*TASKS*
A. Answer these questions using the essay on writing inspiration:
(i) In what kind of publication did the author at the festival come across the two names?
(ii) Roughly how long did it take for that discovery to end up in a book?
(iii) What genres does the essay's writer currently cover in short stories?
B. Please carry on the essay on writing inspiration from its final sentence.

*SOURCE DOCUMENT*
= = =
The Spark Of Inspiration
Over the years I have read, or heard about the various events, people, and experiences that inspire many authors to write what they write.
Naturally being a horror fan, what inspires tales of extremes, of trauma, of the unknown/unseen/un-natural is particularly interesting as they are sometimes something not experienced by the author because it is too extreme or impossible (depending on your viewpoint on issues like the supernatural) or they have led pretty nice lives. They are taken from articles, TV news, or word of mouth stories passed down at a party.
One day whilst at a local writer festival, I heard a talk by a female author who stumbled across two names in a sports almanac, with a few simple lines on what these women had achieved led to a graveyard visit and ended up about three years later in a book. The author believed she had received a message from the grave to be the conduit for the story.
This intrigued me, as a unique way a story had come to a writer – granted it is steeped in true history, but she had to fill in many blanks, creating a novel that is a blend of fiction and non-fiction.
It got me thinking about how stories come to me – and how what this author had said resonated with me.
At present, I write short stories, sometimes very short stories dealing with horror, mystery, and intrigue. And my ideas come from? Well sights, sounds, smells, events and people that were baffling or even irritating; personal experiences that have been without risk to oneself.
I see a painting, an abandoned bus stop, a hole in a fence, a pool of water and I project a moment in time where something strange invades the space, something that should not be but is. Sometimes the writing is nothing more than my thoughts of an underlying creepy significance in something seemingly mundane.
= = =
*RECORD EXTRACTS*
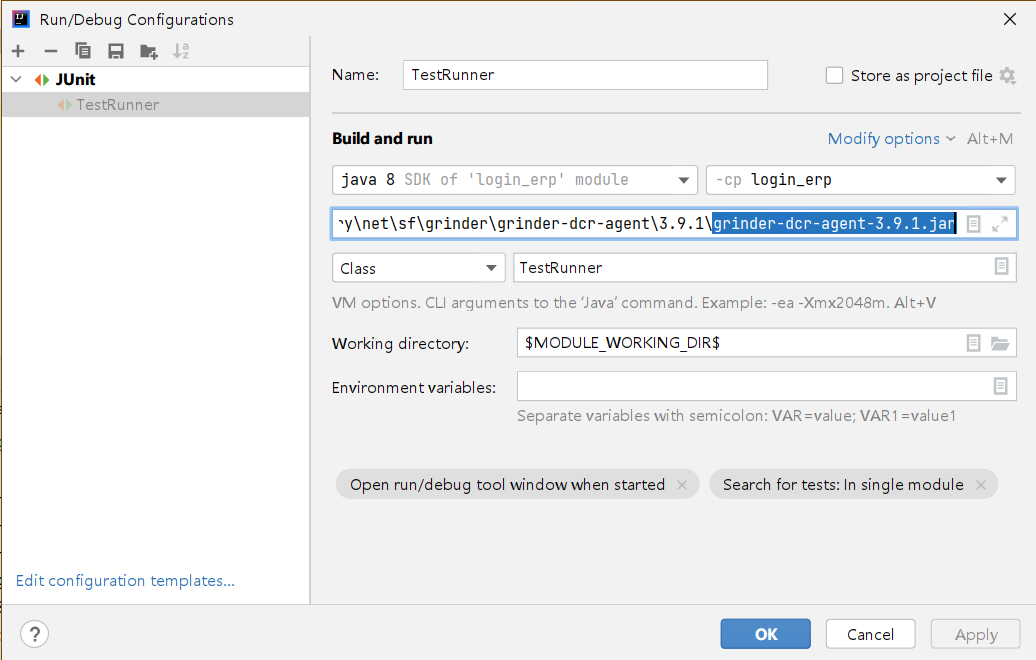The width and height of the screenshot is (1036, 660).
Task: Collapse the JUnit tree node
Action: (16, 79)
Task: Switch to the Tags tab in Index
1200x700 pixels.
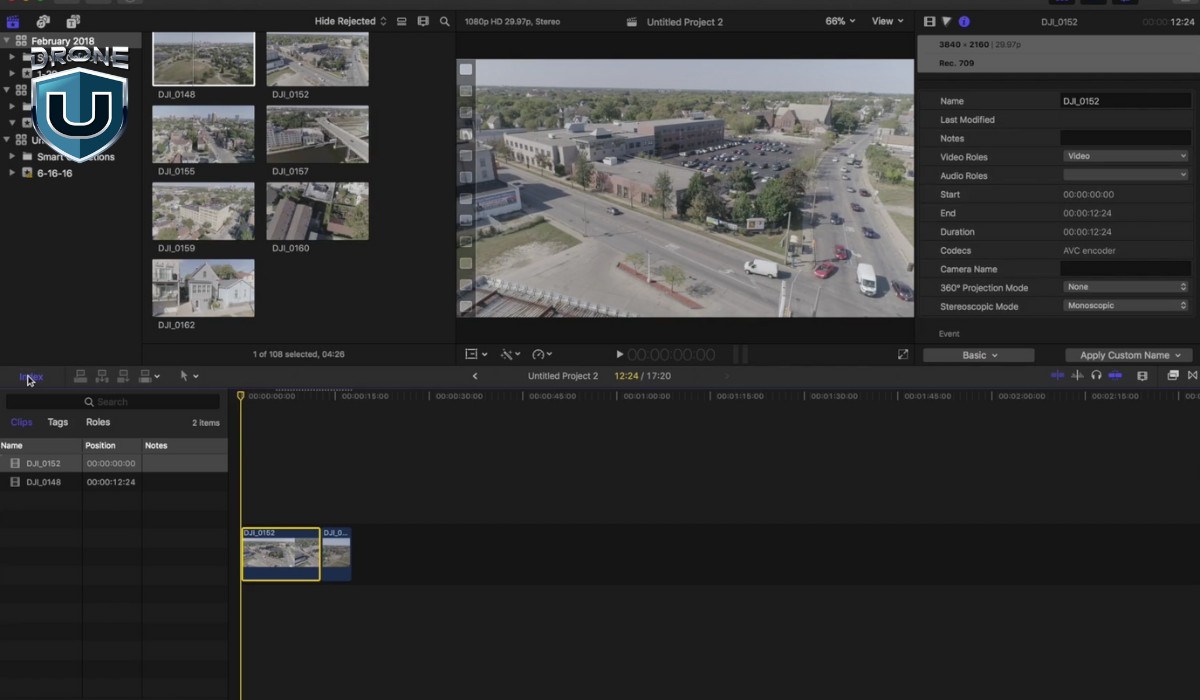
= = =
*ANSWERS GIVEN*
A.
(i) A sports almanac.
(ii) About three years.
(iii) Horror, mystery, and intrigue.

B.
There are many great artists in the horror/mystery genre that look at things this way – the films of David Lynch – think about the opening scene from ‘Blue Velvet’ involving the domestic garden, and what it reveals lying beneath the saccharin exterior.
As for literature, Joyce Carol Oates in writing her short story, ‘The Woman in the Window’, from ‘Night-Gaunts and Other Tales of Suspense’ is a great example. Inspired by a painting, ‘Eleven A.M.’ by Edward Hopper, Oates weaves a darkly sexual tale of what said woman is waiting for, how she got there and what the consequences are. Was any intended backstory by the artist actually that dark? ; Or is it a projection from an author who quite often explores women’s experiences in relation to themselves and their lovers?
Naturally M.R James must come into this discussion as well – discovered objects largely being the catalyst for events that kill or alter forever the protagonist; mundane events with serious supernatural consequences, inspired by his cataloguing and writings of medieval relics, manuscripts and architecture.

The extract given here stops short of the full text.